Activity
Could you print exactly the lines of the listing below, starting at the line that has "総合探偵社中央リサーチ山口 (191, 1918)" and ending at the line that has "総合探偵社中央リサーチ岡山 (57, 1918)", and only those lines?

Excerpted data
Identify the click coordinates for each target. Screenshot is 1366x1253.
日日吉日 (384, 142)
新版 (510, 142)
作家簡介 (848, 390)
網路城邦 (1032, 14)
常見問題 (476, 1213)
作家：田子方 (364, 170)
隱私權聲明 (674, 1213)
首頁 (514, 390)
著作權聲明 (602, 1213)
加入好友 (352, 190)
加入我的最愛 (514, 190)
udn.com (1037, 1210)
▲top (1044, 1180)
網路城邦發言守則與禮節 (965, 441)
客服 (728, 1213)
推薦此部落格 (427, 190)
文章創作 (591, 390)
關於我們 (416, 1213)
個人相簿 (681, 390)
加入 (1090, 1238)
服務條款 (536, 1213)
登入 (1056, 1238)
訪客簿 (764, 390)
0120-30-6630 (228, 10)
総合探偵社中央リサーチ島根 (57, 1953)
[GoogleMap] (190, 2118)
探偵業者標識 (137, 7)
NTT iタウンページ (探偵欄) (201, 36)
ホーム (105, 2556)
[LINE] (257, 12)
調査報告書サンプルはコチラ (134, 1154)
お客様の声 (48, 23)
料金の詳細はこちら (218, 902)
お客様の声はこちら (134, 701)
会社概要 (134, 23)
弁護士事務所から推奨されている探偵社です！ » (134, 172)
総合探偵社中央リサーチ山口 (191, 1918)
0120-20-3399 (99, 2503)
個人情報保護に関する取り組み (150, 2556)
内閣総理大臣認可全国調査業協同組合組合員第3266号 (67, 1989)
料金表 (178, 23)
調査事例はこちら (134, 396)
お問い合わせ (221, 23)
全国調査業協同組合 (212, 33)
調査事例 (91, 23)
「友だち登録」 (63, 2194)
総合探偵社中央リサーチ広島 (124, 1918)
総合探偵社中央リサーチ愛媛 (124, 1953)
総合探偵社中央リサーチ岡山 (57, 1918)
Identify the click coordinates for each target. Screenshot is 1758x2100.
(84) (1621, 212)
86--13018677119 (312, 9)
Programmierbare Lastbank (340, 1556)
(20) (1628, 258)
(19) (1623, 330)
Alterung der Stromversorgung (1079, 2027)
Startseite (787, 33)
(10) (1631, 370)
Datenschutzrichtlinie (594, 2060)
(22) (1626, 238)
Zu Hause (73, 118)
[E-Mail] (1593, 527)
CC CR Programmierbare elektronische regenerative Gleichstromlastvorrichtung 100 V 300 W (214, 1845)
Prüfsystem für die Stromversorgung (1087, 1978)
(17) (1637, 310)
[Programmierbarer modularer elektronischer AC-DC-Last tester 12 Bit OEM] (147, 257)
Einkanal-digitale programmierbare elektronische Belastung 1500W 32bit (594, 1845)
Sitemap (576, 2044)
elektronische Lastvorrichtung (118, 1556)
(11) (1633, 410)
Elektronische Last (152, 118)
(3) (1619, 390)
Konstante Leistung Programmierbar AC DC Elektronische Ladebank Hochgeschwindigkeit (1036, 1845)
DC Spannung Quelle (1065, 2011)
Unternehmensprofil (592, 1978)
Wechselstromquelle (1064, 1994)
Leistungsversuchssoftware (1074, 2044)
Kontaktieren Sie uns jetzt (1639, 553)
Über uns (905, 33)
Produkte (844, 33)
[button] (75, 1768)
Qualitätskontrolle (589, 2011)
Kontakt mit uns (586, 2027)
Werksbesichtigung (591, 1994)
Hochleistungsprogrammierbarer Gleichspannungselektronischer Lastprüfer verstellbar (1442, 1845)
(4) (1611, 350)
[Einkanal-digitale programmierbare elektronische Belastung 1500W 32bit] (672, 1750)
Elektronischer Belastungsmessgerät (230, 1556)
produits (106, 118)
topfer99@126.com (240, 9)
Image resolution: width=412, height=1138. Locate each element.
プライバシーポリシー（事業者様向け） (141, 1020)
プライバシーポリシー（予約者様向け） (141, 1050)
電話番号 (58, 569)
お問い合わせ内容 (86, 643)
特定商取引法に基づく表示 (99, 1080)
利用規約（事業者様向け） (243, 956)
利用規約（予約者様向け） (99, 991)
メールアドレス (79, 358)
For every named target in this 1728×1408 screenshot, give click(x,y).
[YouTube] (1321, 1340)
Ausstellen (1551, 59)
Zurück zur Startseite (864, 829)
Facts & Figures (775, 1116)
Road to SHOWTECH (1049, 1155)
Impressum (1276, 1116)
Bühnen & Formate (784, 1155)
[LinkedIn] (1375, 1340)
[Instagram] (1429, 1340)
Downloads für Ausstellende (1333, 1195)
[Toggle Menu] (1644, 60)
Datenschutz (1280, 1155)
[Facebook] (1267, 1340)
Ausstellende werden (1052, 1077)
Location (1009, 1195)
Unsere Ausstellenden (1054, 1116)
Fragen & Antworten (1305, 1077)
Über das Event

Answer to this task
総合探偵社中央リサーチ山口 (191, 1918)
0120-20-3399 (99, 2503)
個人情報保護に関する取り組み (150, 2556)
内閣総理大臣認可全国調査業協同組合組合員第3266号 (67, 1989)
料金表 (178, 23)
調査事例はこちら (134, 396)
お問い合わせ (221, 23)
全国調査業協同組合 (212, 33)
調査事例 (91, 23)
「友だち登録」 (63, 2194)
総合探偵社中央リサーチ広島 (124, 1918)
総合探偵社中央リサーチ愛媛 (124, 1953)
総合探偵社中央リサーチ岡山 (57, 1918)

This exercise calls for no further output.